[Opening Supplied records section]
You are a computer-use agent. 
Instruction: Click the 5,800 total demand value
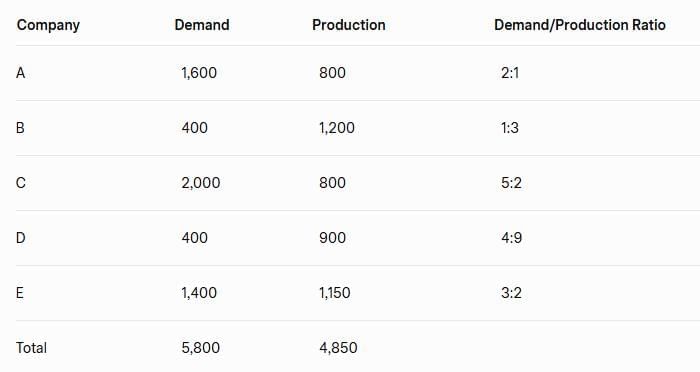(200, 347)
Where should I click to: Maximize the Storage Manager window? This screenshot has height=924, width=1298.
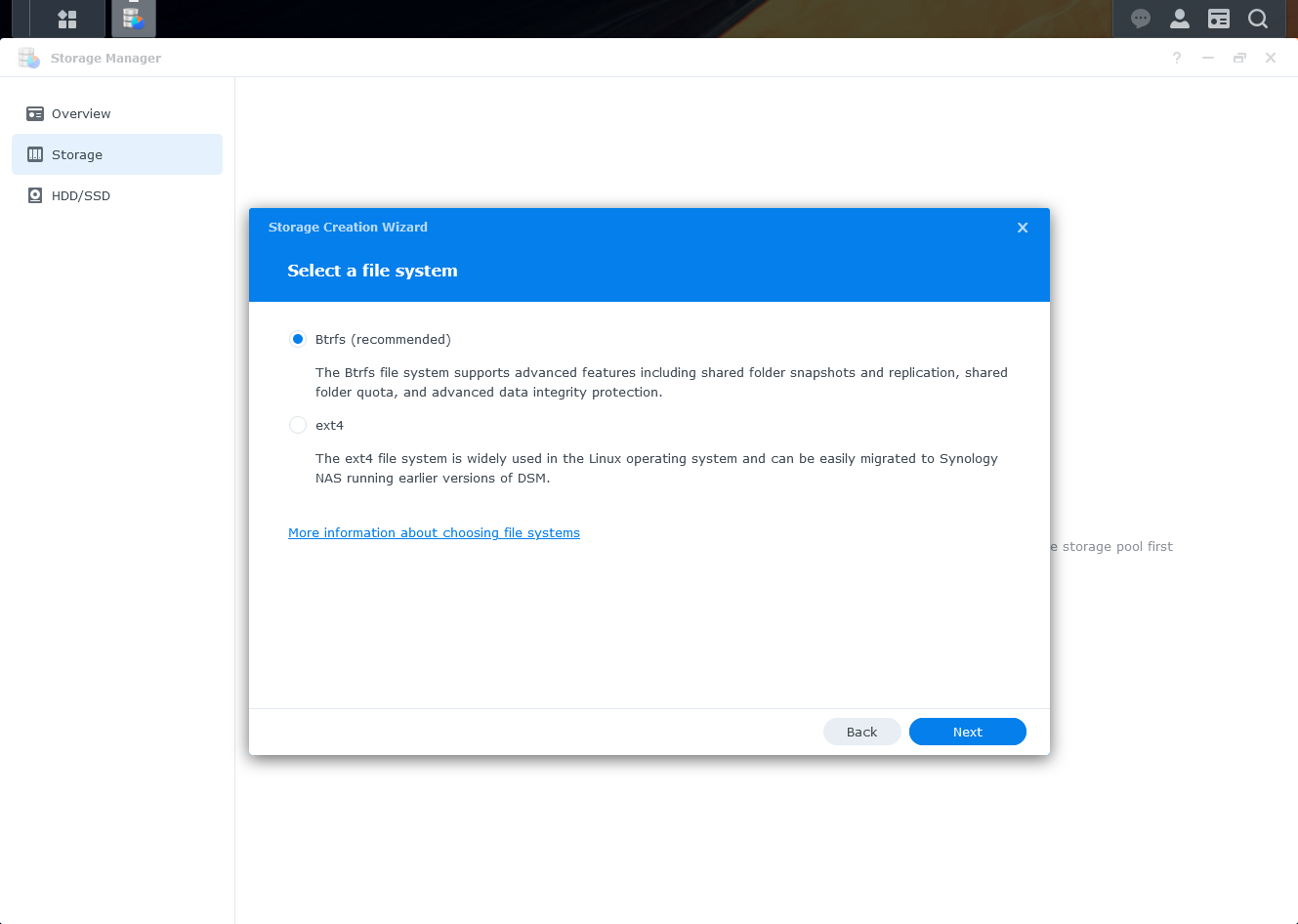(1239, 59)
[Closing Supplied records section]
[Opening Supplied records section]
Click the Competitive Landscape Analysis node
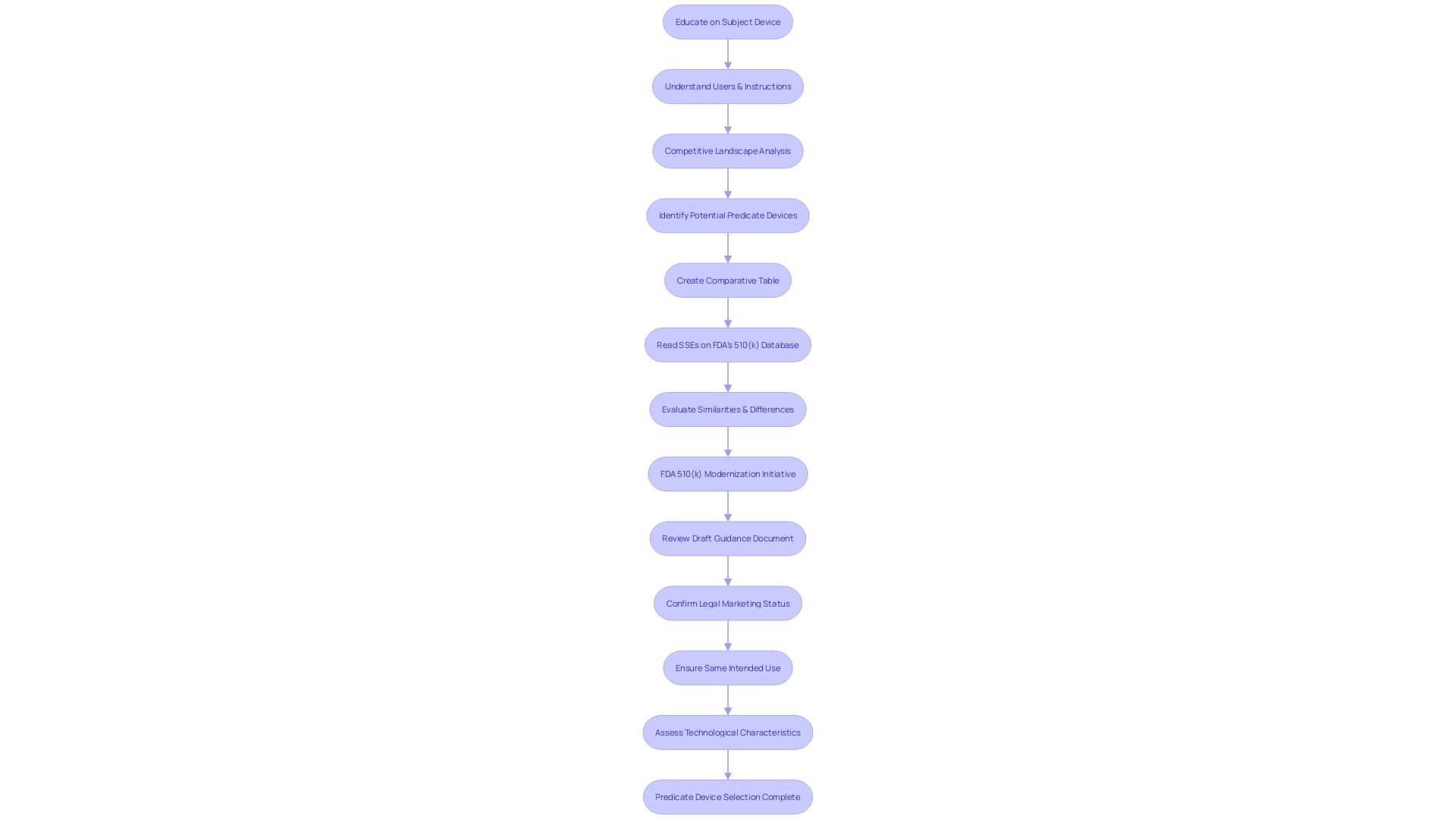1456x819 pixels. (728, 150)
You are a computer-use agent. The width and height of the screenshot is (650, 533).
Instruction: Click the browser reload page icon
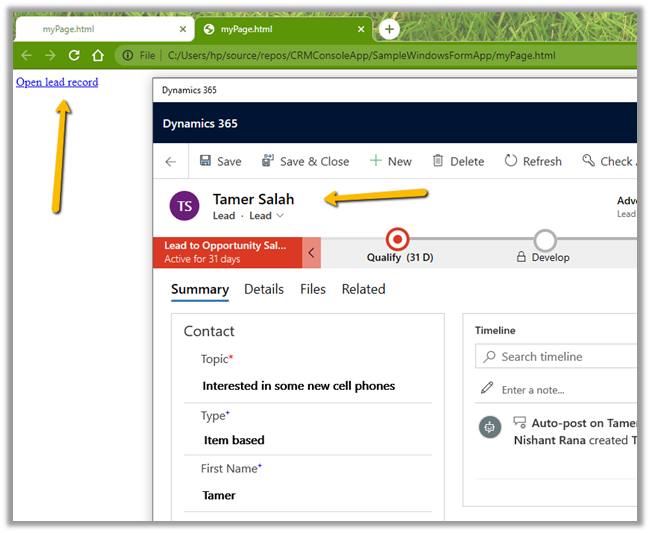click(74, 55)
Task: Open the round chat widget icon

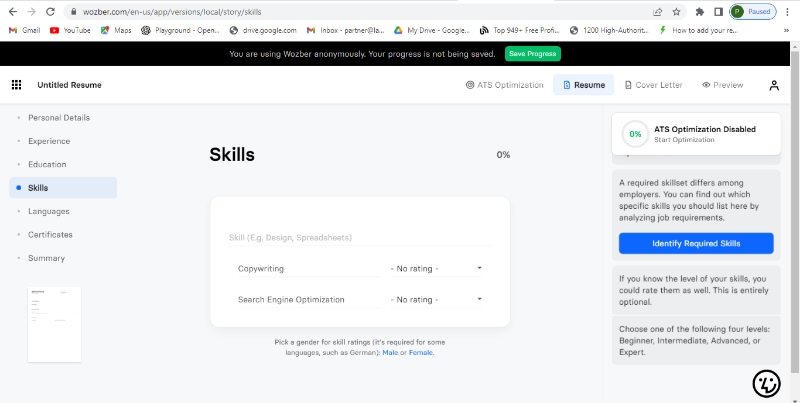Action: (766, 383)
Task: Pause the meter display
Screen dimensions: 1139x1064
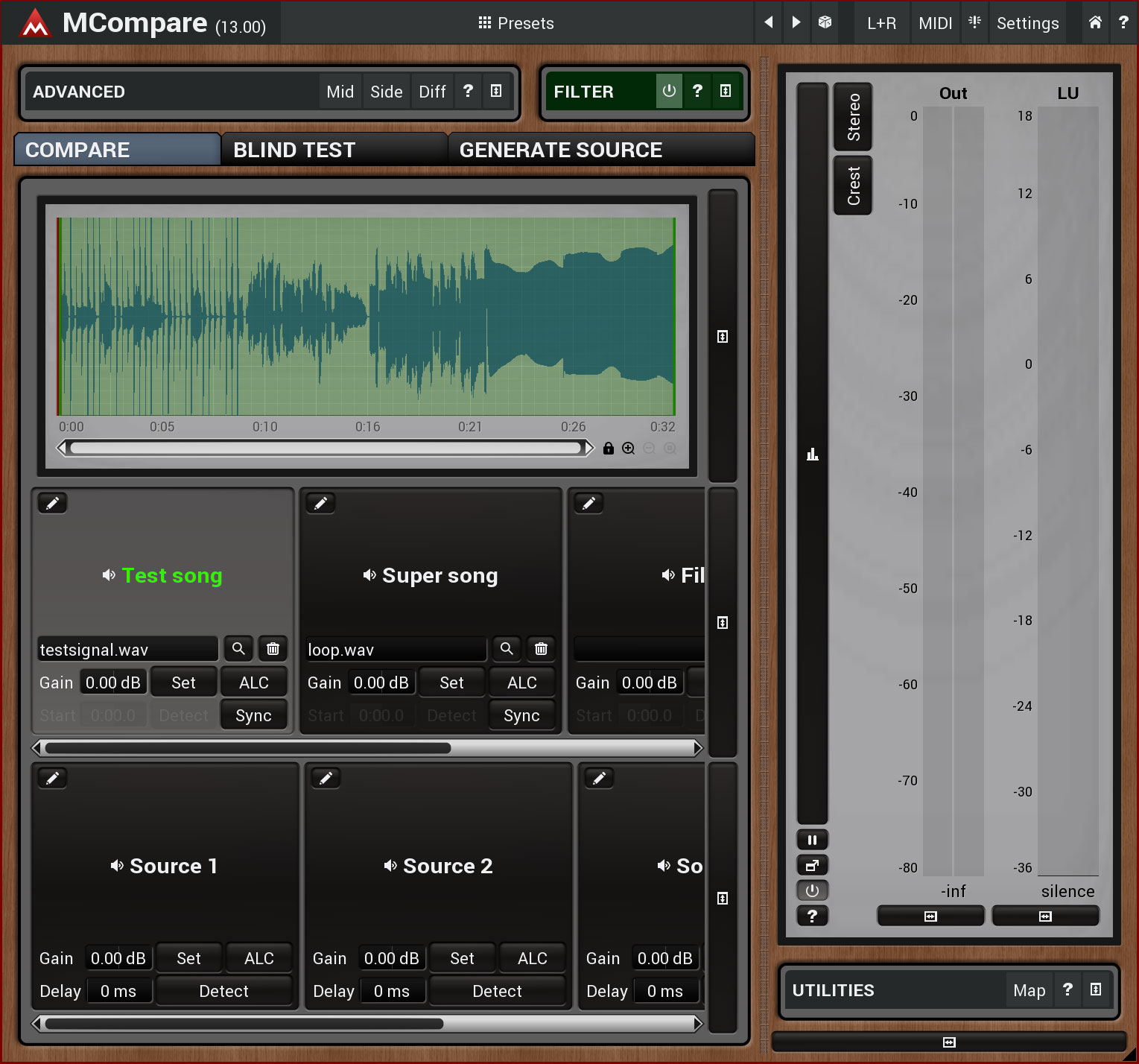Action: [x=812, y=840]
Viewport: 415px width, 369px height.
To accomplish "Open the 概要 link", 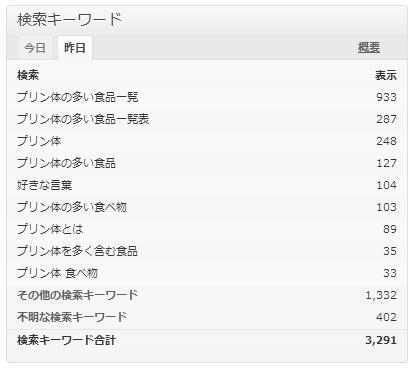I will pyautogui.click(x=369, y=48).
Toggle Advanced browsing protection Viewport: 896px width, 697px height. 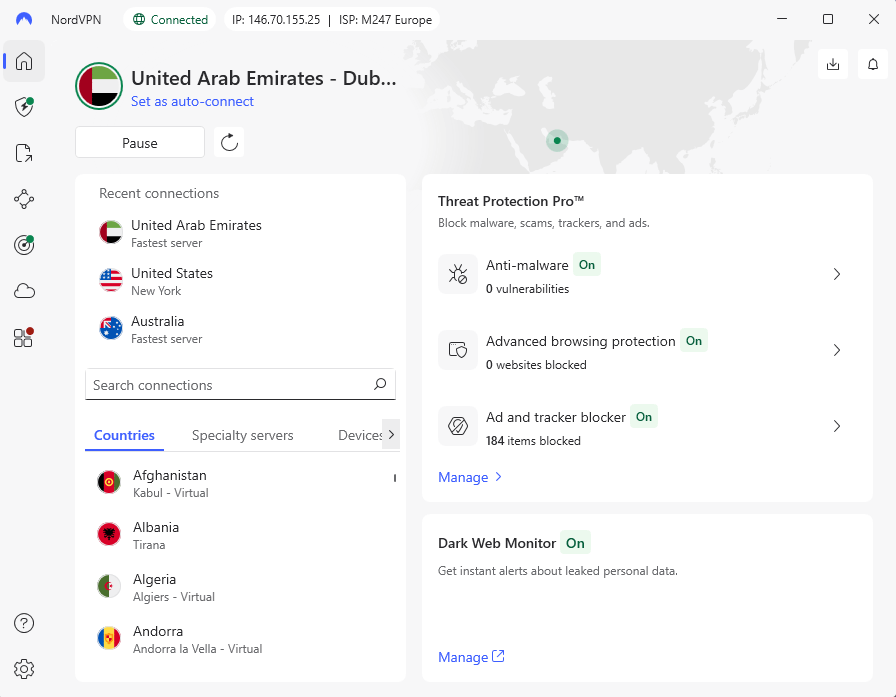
[Closing Supplied records section]
[Opening Supplied records section]
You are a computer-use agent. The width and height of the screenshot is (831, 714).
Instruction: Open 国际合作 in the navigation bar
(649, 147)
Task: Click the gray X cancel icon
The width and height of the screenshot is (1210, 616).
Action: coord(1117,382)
[Closing Supplied records section]
• **Work to be completed**
From the entries above, copy every line where the word "computer" shows up.

• **Answer to this problem**
You are a computer-use agent. 
You are a computer-use agent. The width and height of the screenshot is (650, 533).
You are a computer-use agent. The width and height of the screenshot is (831, 714).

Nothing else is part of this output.